お線香をあげる意味とは?
お線香をあげる意味をご存知ですか?
普段何気なくお仏壇で手を合わせたり、葬儀や法事の際にお線香をあげることがありますが、その意味を意識したことはありますか?
お線香には、仏教の深い教えが込められています。
お線香の香りは「食べ物」
仏教では、お線香の良い香りを故人が食べると考えられています。
亡くなってから四十九日の間、故人は「あの世へ向かう身体」をつくるとされており、この期間に必要な食べ物を「食香(じきこう)」と呼び、お線香の香りがその役割を果たします。

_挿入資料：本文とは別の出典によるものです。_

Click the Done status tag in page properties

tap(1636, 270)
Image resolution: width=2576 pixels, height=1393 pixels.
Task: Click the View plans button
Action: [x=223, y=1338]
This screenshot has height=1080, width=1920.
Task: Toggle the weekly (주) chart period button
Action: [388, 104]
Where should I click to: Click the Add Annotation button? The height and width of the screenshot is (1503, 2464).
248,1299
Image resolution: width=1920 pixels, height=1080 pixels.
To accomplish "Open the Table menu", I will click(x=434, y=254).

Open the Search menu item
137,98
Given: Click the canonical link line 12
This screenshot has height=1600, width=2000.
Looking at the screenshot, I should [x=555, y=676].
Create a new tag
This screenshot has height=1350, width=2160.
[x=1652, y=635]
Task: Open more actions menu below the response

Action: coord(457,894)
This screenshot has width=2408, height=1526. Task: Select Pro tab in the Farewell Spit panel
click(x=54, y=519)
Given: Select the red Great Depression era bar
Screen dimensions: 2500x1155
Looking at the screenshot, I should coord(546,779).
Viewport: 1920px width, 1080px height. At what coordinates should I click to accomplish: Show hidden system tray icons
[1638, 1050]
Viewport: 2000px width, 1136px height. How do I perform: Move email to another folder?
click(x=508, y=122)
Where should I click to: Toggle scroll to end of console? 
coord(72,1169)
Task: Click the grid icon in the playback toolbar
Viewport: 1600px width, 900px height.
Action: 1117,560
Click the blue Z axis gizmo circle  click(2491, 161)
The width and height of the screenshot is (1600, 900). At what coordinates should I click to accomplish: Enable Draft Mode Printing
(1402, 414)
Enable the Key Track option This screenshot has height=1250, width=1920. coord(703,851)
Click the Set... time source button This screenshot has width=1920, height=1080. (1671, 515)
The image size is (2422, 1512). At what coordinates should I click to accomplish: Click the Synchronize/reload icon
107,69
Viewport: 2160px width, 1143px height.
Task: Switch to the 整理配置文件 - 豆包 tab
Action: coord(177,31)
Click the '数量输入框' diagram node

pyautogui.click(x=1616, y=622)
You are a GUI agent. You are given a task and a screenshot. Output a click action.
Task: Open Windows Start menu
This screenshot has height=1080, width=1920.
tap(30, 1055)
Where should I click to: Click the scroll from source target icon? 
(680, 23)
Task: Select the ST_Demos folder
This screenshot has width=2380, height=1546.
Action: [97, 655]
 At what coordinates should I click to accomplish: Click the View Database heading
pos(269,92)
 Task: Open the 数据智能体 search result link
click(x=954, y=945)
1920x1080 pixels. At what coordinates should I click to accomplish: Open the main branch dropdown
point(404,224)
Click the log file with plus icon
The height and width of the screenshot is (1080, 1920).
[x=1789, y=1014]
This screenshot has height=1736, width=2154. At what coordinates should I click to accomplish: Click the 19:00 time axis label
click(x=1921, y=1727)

四十九日までの間、お線香を焚くことは、故人が飢えることなく、無事に旅立てるよう願う大切な供養なのです。
お線香の煙と灯りが導く故人の道
お線香の煙には、故人が迷うことなく、あの世へ旅立つための「道」としての意味があります。
また、お線香の灯りは、現世と仏様の世界をつなぐ「道標」とされており、読経や私たちの想いが、その灯から煙を通じて天へ届くのです。
お線香を焚くことは、故人の冥福を祈るとともに、私たち自身の心を清める意味も持っています。
お線香の火を「口で吹き消してはいけない」理由
お線香を焚いた後、火を消す際に「口で吹いてはいけない」というマナーを聞いたことはありますか?
その理由は、仏教では「口から出る息は穢れたもの」と考えられているからです。
お坊さんが仏様やご先祖様にお供えをするときは、できる限り清浄な状態で行います。
その中でも、最も穢れがつくのが「口で吹くこと」とされており、お供え物やお線香には息を吹きかけないように配慮します。
そのため、お線香の火を消すときは、手で仰ぐか、香炉の縁にそっと押し当てて消すのが正しい作法です。
葬儀のマナーを少しずつ知ることが大切
近年、葬儀に参列する機会が増えている方もいらっしゃるかと思いますが、葬儀には様々なマナーが存在します。
一度に全て覚えるのは難しいかもしれませんが、一つ一つの意味を知ることで、より心のこもった供養ができるようになります。
このコラムが少しでもお役に立てれば幸いです。